From 2007 the patient was followed at our clinic, still with a high dose of steroids (deflazacorte 15/30mg/day), stage I pulmonary involvement and multiple cutaneous nodules in fingers, nose and elbows and also exuberant gout tophi both highly disfiguring and physically disabling. He also had lupus pernio, cutaneous plaques in the dorsum and face and also suffered from diffuse joint pain. Laboratory tests showed elevation of hepatic enzymes, SACE and uric acid (between 10.5 and 11mg/dL) even under treatment with steroids, colchicine, nonsteroidal anti-inflammatory drugs and allopurinol.
Due to the long evolution of disease, the magnitude of cutaneous lesions, their professional and social impact and the dependence of steroids we decided to start therapy with infliximab.
He completed one year of therapy (9 infusions) with no side effects and excellent response; cutaneous plaques and 95 % of cutaneous nodules disappeared leading to significant aesthetic improvement especially in the face, hands and arms. Pulmonary involvement remained stage I but less exuberant and laboratory tests showed normal hepatic (except for Gama GT which was only slightly elevated) and SACE results.
It was not possible to suspend or reduce steroid therapy due to persistent hyperuricemia. During treatment with infliximab the patient had worsening of gout with more episodes of acute arthritis attacks and more intense episodes of joint pain.
Patient no. 3In 1991 this 60 year-old caucasian male, former smoker, referred had painful and disfiguring cutaneous nodules (diameter 5cm) that did not allow him to lie down on his back. He also complained of fatigue and reduced tolerance to medium efforts. There was also pulmonary involvement stage II. Laboratory tests showed elevation of SACE and lymphocytosis (28 %) in bronchoalveolar lavage. Pulmonary function tests had reduced FEV1/FVC (74 %). Diagnosis of sarcoidosis was confirmed with mediastinal lymph node biopsy.
He was submitted to steroid and hydroxichloroquine therapy with no improvement and, because these lesions were very disabling infliximab therapy was proposed.
The patient completed 11 infusions, with total resolution of pulmonary involvement and a 50 % reduction in the number of cutaneous nodules and with no more pain caused by these. No side effects were registered and it was possible to suspend therapy with steroids and hidroxichloroquine. Pulmonary function tests became normal and he stopped complaining of fatigue.
Patient no. 4In 1982 this 47 year-old Caucasian male was diagnosed with splenomegaly. He was 18 years old when he underwent abdominal exploratory laparoscopic surgery that was inconclusive (abdominal adenopathies); at the age of 21 he was submitted to spenectomy. The first changes in chest x-ray film (Stage II) came at the age of 26 leading to a pleuroscopy with consequent diagnosis of sarcoidosis. At this time there was also hepatic (hepatomegaly and elevation of hepatic enzymes), cutaneous (cutaneous plaques), lymph node and etmoido-maxilar involvement. The patient had symptoms of shortness of breath, fatigue and dry cough.

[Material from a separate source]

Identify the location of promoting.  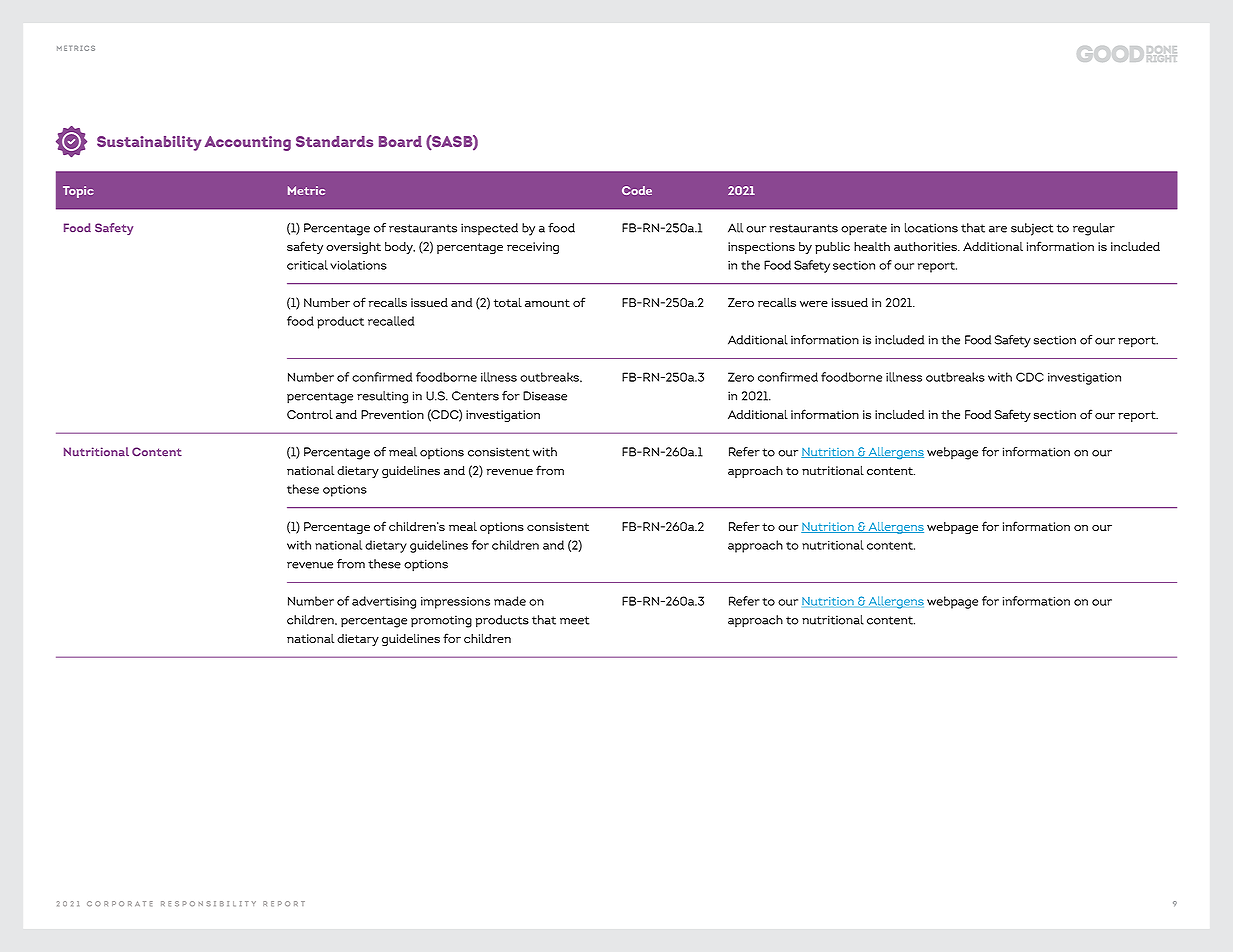
(441, 621).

He had many periods of treatment with steroids with worsening after suspension of therapy and intolerance to other medications: azathioprine, metothrexate and hidroxichloroquine. Before treatment with infliximab the patient was dependent on deflazacorte (7.5mg/day) and under this therapy there had been evolution of pulmonary involvement to fibrosis (stage IV) (Fig. 2A and B).
He started infliximab due to the great extent and instability of disease and dependence on steroids.
The patient completed eight infusions of infliximab throughout one year and although there was subjective improvement, we were not able to quantify it. There was a gradual reduction in steroid therapy until 3mg/day which he still maintains. He developed high auto-antibodies (ANA) and Anti-histone titers without having any new symptoms.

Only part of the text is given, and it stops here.